Simultaneously the researchers carefully watch both vaccine and placebo people to see if they develop Covid symptoms and/or become Covid positive.  They figure each trial needs about 150 cases of Covid to give an accurate idea of the vaccine’s effectiveness.

For this part, geography matters.  If you are part of these trials in a place like Boston with its very low positive test rate (<1%), it could take months to get 150 cases of Covid.  Whereas if you’re in a surge area, trial participants have a higher chance of being around people with Covid and the trial will move along faster.  (So trials are being held all over the place.)

Participants are also being monitored for short term side effects.  Did you get a sore arm, a fever, a trip to the ER?  Did you get a worsening of a prior condition the day or the week of the shot?  And, of course, safety also needs to be monitored in the long term — weeks and months out. 

Once a certain number of people have gotten Covid (eg 150), the researchers will start comparisons.  Did fewer people in the vaccine arm get Covid?  Did they get milder cases?  Did they more or less frequently end up in the hospital/ventilated/dying? 

In addition the researchers will be checking on how different groups do.  Did the vaccine work better in certain groups?  Patients of color? People over 65?  People with diabetes or heart disease or who have had cancer?  (The one group they’re not studying right now is kids.  Also not pregnant women yet, although that is to come.).

And what does this mean for November?  Is there anything you can rush, any aspect you can speed up? 

Some things yes, but some things absolutely no.  There are some “Facts Are Facts Just The Facts, Ma’am” biological considerations for these trials:

The volunteers have to get two shots a month apart (29 days to be exact).

  –It takes time to develop antibodies (several weeks).

  –It will take time for our Valorous Volunteers to develop the number of Covid cases that can statistically show a difference between the vaccine and the placebo, eg 150) (weeks to months)

  –It will take time to see the different severity in illness (weeks) and deaths (months).

And of course over the long-term:

  –It will take time to get all 30,000 people in these trials so the trials are fully powered (months)

  –It will take time to see if there is a difference in long-term side effects (a year)

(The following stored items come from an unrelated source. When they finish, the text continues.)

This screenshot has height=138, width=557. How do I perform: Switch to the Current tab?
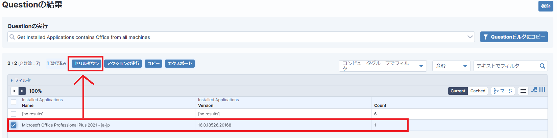tap(458, 91)
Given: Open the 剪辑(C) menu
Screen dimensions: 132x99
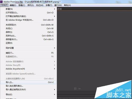Looking at the screenshot, I should [x=22, y=5].
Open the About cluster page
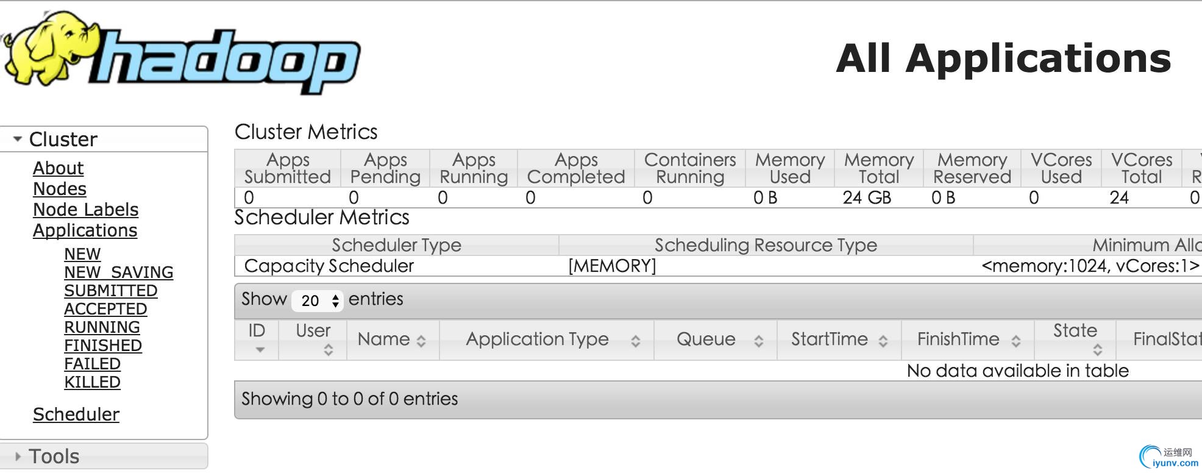 pyautogui.click(x=58, y=168)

These things are biologically immovable.  We simply have to let a certain amount of time pass and have a certain number of patients enrolled before we can know for sure about whether any vaccine is effective or safe. 

You just can’t outrun biology.

Let us look at the numbers in one trial.  Of the 30,000 planned patients, so far only 6000 people have gotten both shots.  That means 24,000 people have still only had one shot (or not yet been enrolled, even worse). 

That trial is a long ways away from having enough people ready for evaluation (ie, had both shots), and here it is September. How could we possibly know if this is a safe or effective vaccine by November? 

Some people have suggested looking at early numbers.  There has been talk about doing an early statistical analysis in October — at 32 cases. If that happens and it’s even remotely positive, you will see headlines galore about that vaccine.  And maybe you’ll even see pressure to approve that vaccine.

But we need to remember.  That’s statistics.  That’s headlines.  But it’s not science.

Science is waiting.  Science is finishing up what you started.  Science is looking at the completed data with an unbiased eye.

Again, the only scientifically appropriate way to be sure of a vaccine is with:

  detailed analysis of antibodies and illness in a wide variety of patients to see if it’s effective

  — both short AND long-term follow-up to see if it’s safe

If shortcuts are taken, science can sink.  The only way we can honor all the work that’s gone into these vaccines, the deaths of so many loved ones, and the incredible contribution our Valorous Volunteers are making is to follow the rules and wait for the science.

Covid’s already shown us again and again and it’s doing it again now: you just can’t outrun biology. Not by wishing, not by headlines, not by decree.